Can’t win voters based on your record? Then bribe ’em: That’s the point of the relentless Harris-Biden student-loan-forgiveness programs.
Their latest payola: another six-month freeze on loan repayments for 8 million lucky borrowers, as part of the White House’s Saving on a Valuable Education “plan.”
That comes just days after Harris-Biden canceled another $4.5 billion in student debt, bringing the total they’ve dumped onto the public to a whopping $175 billion — nearly half the $430 billion they sought to forgive before the Supreme Court ruled it illegal.

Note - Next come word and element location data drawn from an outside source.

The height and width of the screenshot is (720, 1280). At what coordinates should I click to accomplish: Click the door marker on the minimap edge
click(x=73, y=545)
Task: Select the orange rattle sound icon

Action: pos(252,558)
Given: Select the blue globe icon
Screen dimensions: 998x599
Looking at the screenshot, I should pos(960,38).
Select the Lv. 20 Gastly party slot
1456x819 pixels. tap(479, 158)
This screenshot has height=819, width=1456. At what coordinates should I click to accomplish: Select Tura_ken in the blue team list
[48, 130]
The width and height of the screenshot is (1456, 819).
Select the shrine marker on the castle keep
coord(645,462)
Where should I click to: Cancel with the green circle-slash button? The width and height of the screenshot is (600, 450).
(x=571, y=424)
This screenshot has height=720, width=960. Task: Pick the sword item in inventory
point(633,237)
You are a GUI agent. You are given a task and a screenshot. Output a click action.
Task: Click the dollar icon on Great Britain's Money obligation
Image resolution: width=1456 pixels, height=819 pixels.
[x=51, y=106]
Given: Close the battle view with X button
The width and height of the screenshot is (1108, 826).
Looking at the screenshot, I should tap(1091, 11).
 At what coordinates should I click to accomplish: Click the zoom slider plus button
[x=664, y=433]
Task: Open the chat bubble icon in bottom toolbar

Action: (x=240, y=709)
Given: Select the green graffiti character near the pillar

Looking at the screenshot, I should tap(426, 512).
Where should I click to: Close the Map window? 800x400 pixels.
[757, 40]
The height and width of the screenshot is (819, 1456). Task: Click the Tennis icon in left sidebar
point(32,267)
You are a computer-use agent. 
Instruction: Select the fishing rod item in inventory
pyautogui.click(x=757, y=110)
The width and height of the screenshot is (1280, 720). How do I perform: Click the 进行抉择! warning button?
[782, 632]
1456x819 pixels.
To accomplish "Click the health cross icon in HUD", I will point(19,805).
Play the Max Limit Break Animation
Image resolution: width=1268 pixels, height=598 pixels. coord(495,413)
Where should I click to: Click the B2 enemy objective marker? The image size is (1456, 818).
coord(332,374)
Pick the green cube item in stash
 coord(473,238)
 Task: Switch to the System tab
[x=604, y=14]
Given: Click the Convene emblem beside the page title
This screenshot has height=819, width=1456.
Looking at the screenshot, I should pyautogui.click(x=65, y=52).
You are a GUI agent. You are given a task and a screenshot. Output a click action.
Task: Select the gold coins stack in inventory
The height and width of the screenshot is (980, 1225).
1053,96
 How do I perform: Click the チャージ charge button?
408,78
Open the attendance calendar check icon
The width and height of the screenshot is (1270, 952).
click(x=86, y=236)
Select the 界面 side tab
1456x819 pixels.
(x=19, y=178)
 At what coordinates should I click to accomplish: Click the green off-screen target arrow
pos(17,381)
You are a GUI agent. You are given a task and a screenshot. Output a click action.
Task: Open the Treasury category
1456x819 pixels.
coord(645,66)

And it’s cash that comes straight from the pockets of taxpayers who opted not to attend college or take out loans and from those who’ve already repaid theirs with no federal breaks.
President Biden and Veep Kamala Harris knew Congress never approved their $430 billion scheme. Yet no sooner did the top court strike it down than they rolled out yet another forgiveness plan, the “income-driven repayment” SAVE plan.
This one came with a $475 billion, 10-year price tag — $45 billion more than the last one.
It, too, has faced court challenges.
On the merits, of course, there’s no justification for any mass loan forgiveness: People with college degrees tend to earn more than those without; the extra bucks usually more than cover the costs.
Yet Harris and Biden are forcing workers who skipped college to avoid debt — waitresses, truck drivers, construction workers — to pick up the tab for their better-off peers.
It’s Robin Hood in reverse.
The worst part? Such programs don’t make higher education more affordable; most colleges exploit the subsidies by hiking tuition and fees.
No, Harris and Biden have only one reason for saddling 346 million Americans with the debt of a few million former college students: They think it’ll buy them votes.
Indeed, Harris promises to enlarge the scam if she wins in November.
“I will continue our work to . . . relieve the burden of student debt,” she vows.
Voters who’ll be picking up the tab should make sure she doesn’t get the chance.